Texto:
# # # # # # #
Até 2050, 3 bilhões de pessoas, a maior parte no sul global, estará vivendo em favelas. (Foto: dany13/Flickr-cc) |
By Paula Tanscheit
O futuro do planeta está nas mãos das cidades. Não é novidade que elas concentram mais da metade da população mundial e estima-se que esse índice cresça para 66% até 2050. Estamos falando de espaços urbanos que ocupam 2% do território da Terra. Essas áreas serão consequentemente as mais afetadas pelo aquecimento global e pelos efeitos de condições meteorológicas extremas. Diante desses fatos, a impressão é que muito pouco se fala sobre o assunto se pensarmos na relevância do tema. A ciência precisa estar gradativamente presente nos debates e ter um papel cada vez mais importante nas decisões políticas e ações urbanas. Para isso acontecer, um artigo publicado na revista Nature indica as seis pesquisas que devem ser priorizadas para que a ciência contribua para o planejamento de cidades e seja inserida no dia a dia urbano.
Planejadores urbanos e tomadores de decisões precisarão de constantes evidências que os ajudem a desenvolver estratégias para mitigação do clima e adaptação. Ao mesmo tempo, os cientistas passam a ver as cidades como sistemas complexos e a trabalhar mais próximos das comunidades. No entanto, a aplicação dessas pesquisas ainda é um problema, já que a falta de estudos de longo-prazo sobre o clima urbano e seus impactos dificulta o planejamento das próximas décadas. Além disso, ainda são poucas as plataformas de compartilhamento de informações entre cidades.
# # # # # # #
Dados:
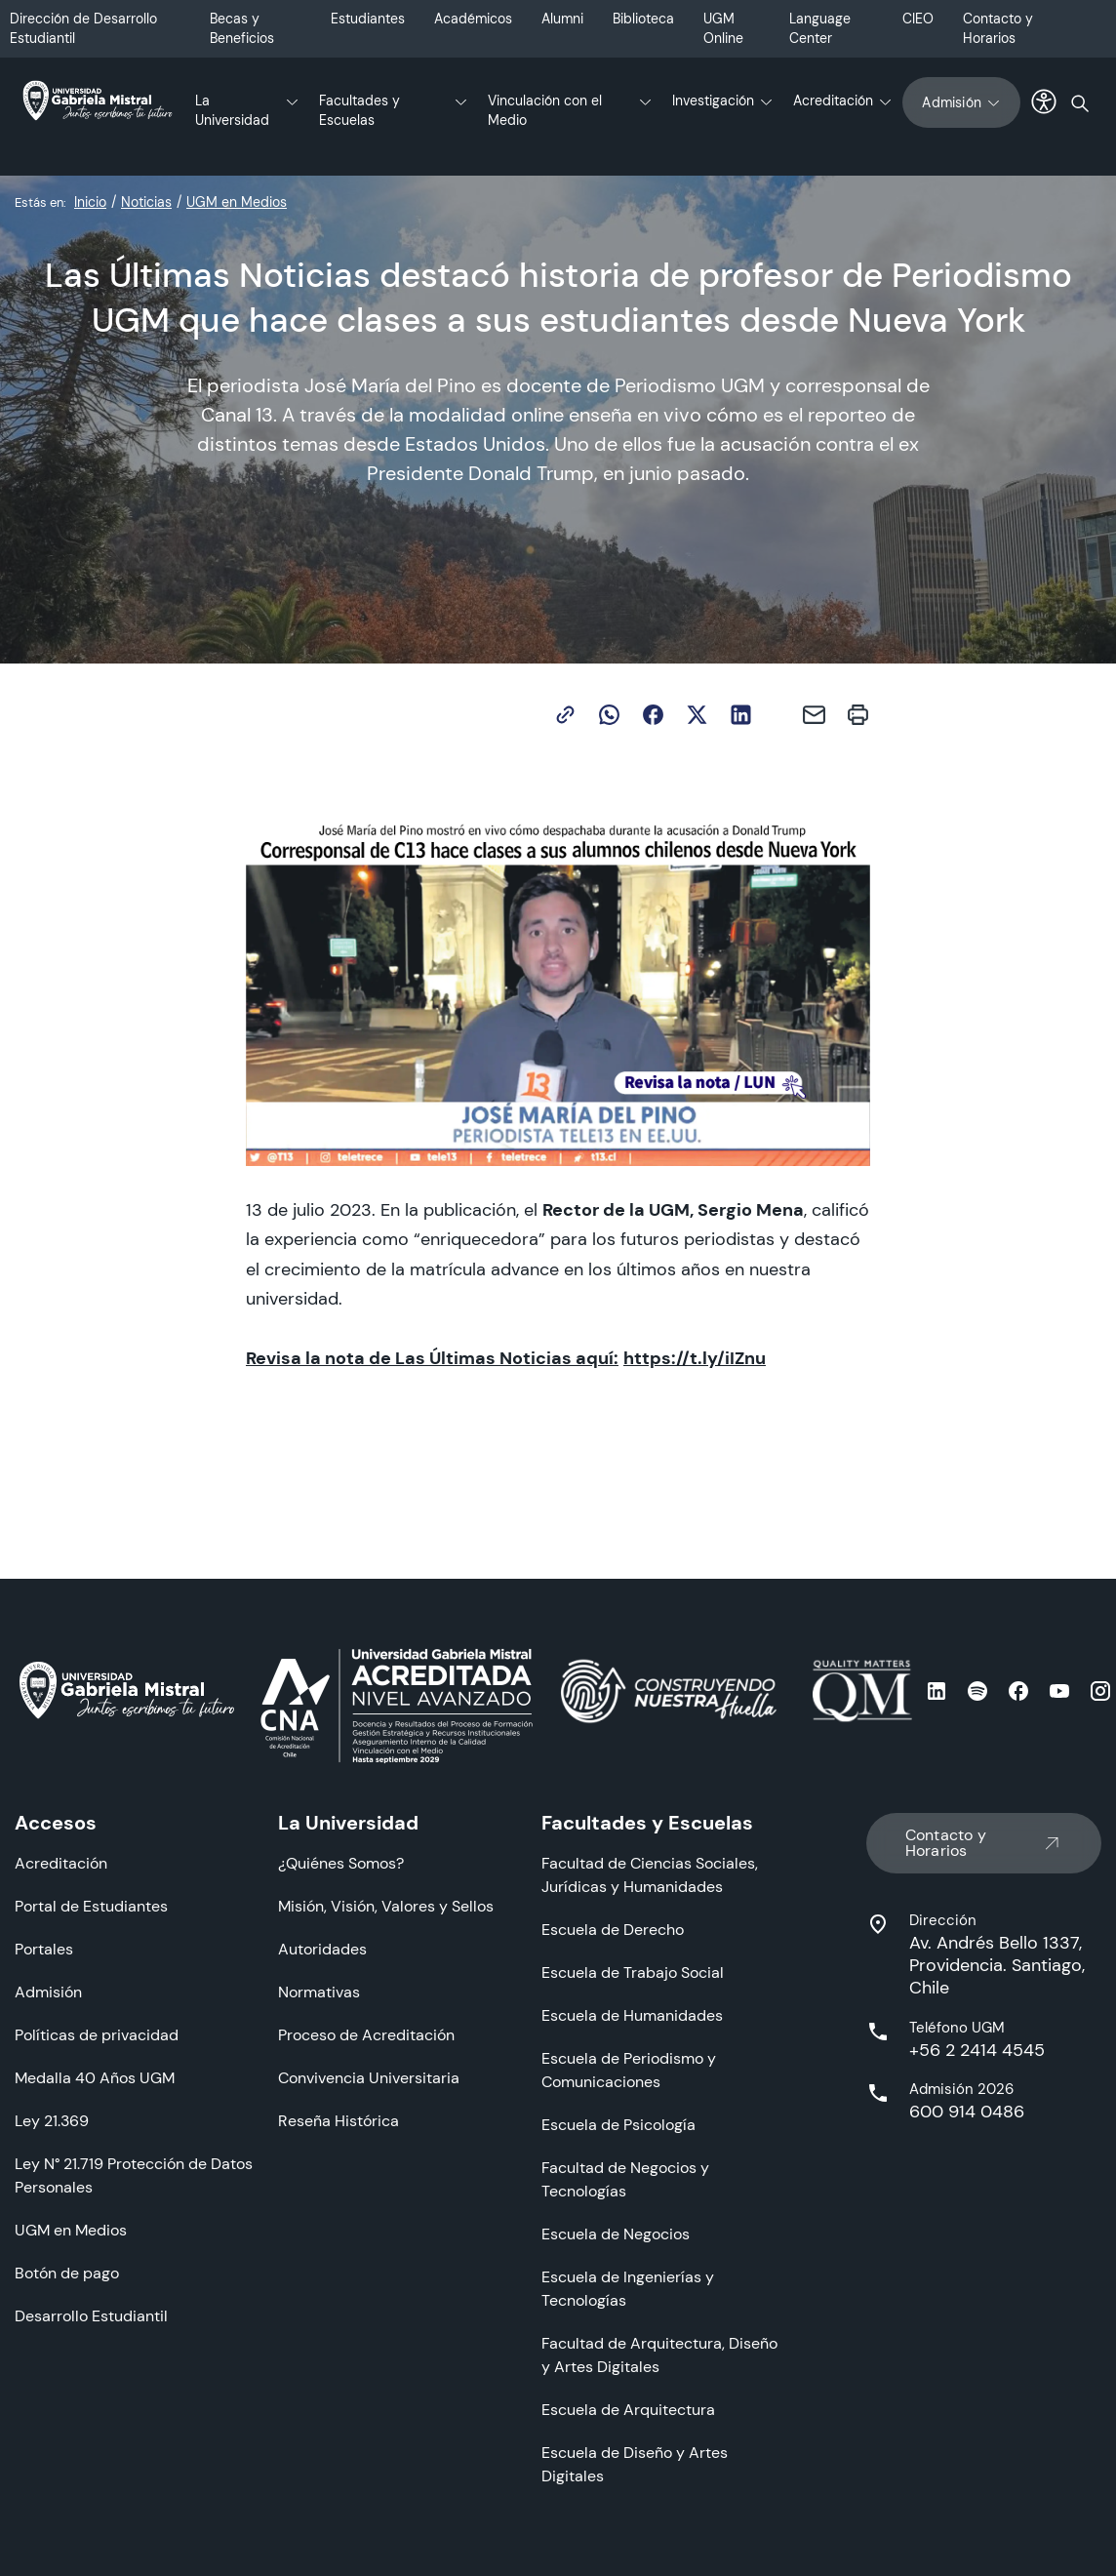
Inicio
# # # # # # #
Exercícios propostos:
a) De acordo com o texto sobre as cidades e o clima, que porcentagem do território da Terra os espaços urbanos ocupam?
b) Dê continuidade ao texto sobre as cidades e o clima a partir da última frase apresentada.

Respostas:
a) Os espaços urbanos ocupam 2% do território da Terra.

b)
Segundo o artigo intitulado “Seis prioridades de pesquisa para cidades e mudanças climáticas“, as grandes lacunas de conhecimento dizem respeito a mitigação e adaptação às mudanças climáticas urbanas, o que exigirá trabalho em diversas áreas. Confira as seis necessidades apontadas pelos pesquisadores.
1) Expandir as observações. Pesquisadores e autoridades municipais precisam ampliar a quantidade e os tipos de dados urbanos coletados, especialmente em países do hemisfério sul. Dados sobre assentamentos informais são escassos ou inexistentes. Além de melhorar a disponibilidade, a cobertura, a qualidade, a resolução e a confiabilidade das informações, elas precisam ser aprimoradas e os relatórios devem ser padronizados. Os pesquisadores sugerem metodologias para sensoriamento remoto com satélites, drones e veículos autônomos para monitorar tecidos urbanos densos, inventários confiáveis sobre gases de efeito estufa e também métodos para a verificação dos mesmos. “É crucial monitorar as origens e tipos de poluentes do ar de efeitos climáticos – incluindo metano, ozônio, carbono negro e aerossóis – já que reduzir esses gases é benéfico para a saúde pública, bem como para a mitigação do clima”.
É necessária uma rede global de “observatórios urbanos” – diversas cidades que são pontos focais de pesquisa e monitoramento de longo prazo. Dados, pesquisa e prática devem ser compartilhados online. Para garantir a confiabilidade, dados sobre emissões, precipitações, fluxos de água e qualidade do ar precisam ser verificáveis e usados de forma transparente. Pesquisadores e profissionais precisam desenvolver mecanismos de governança, segurança, ética e engajamento.
2) Compreender as interações climáticas. De acordo com o artigo, processos climáticos são complexos, ainda mais em cidades. Por esta razão, são necessários estudos comparativos entre cidades de diferentes contextos para compreender múltiplos cenários e encontrar soluções. “Precisamos saber como as morfologias urbanas, os materiais de construção e as atividades humanas afetam a circulação atmosférica, o calor e a radiação luminosa, a energia urbana e os reservatórios de água”, afirma o texto. Simulações climáticas precisam ser consideradas para a urbanização e devem ser reduzidas para os níveis da cidade e do bairro. São necessárias ainda metodologias para avaliação de risco, de vulnerabilidades e de capacidades sociais locais.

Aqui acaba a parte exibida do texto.